Department store group Nordstrom’s sales have taken a tumble in Q2 with shoplifting causing a dent in its profits.
The US-based retailer said sales fell 8.3 percent, however a rise in crime has been instrumental in mounting these losses, which are a ‘historic high’, CEO Erik Nordstrom said in an earnings call with analysts.
Nordstrom is not alone, however, in battling increasing theft in its stores. According to Bloomberg Dick’s Sporting Goods missed its revenue estimates due to shrinkage caused by theft. Ulta Beauty also said its margins have been affected due to theft.
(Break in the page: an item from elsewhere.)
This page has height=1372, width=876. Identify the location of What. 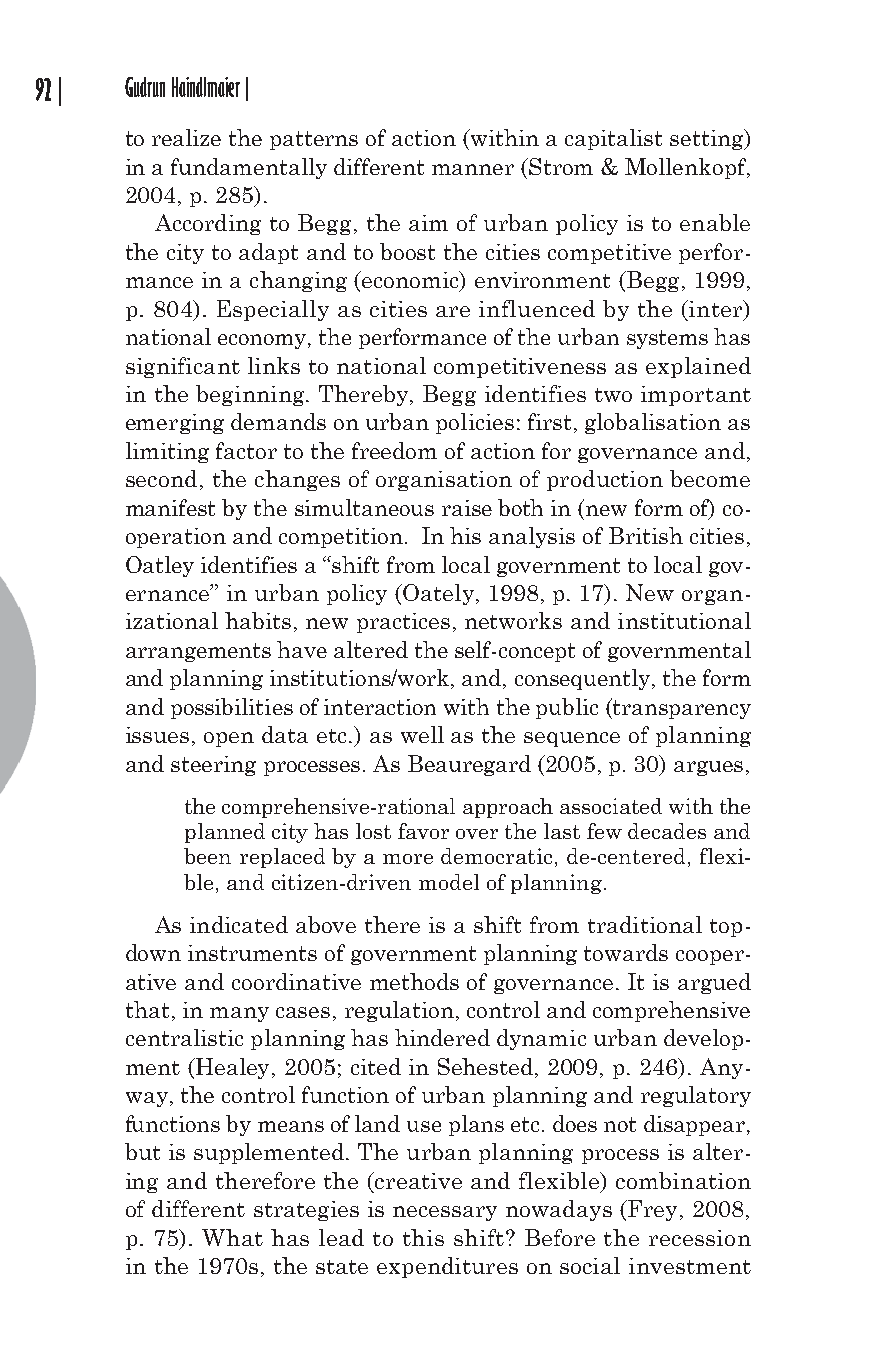
(232, 1237).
Retailers use a variety of strategies and measures to deal with shrinkage, which refers to the loss of inventory due to factors like theft, shoplifting, employee theft, administrative errors, and supplier fraud. Shrinkage can have a significant impact on a retailer’s profitability, with most having strategies in place to minimize their effect.
One method is the use of inventory control systems that track merchandise movement in real-time. This helps identify discrepancies between actual inventory and recorded sales, which could indicate theft.
Another strategy is auditing and reconciliation where regular inventory audits are conducted to identify discrepancies and potential shrinkage. This can help retailers pinpoint where and how losses are occurring.
Most retailers will account for losses in their annual forecast.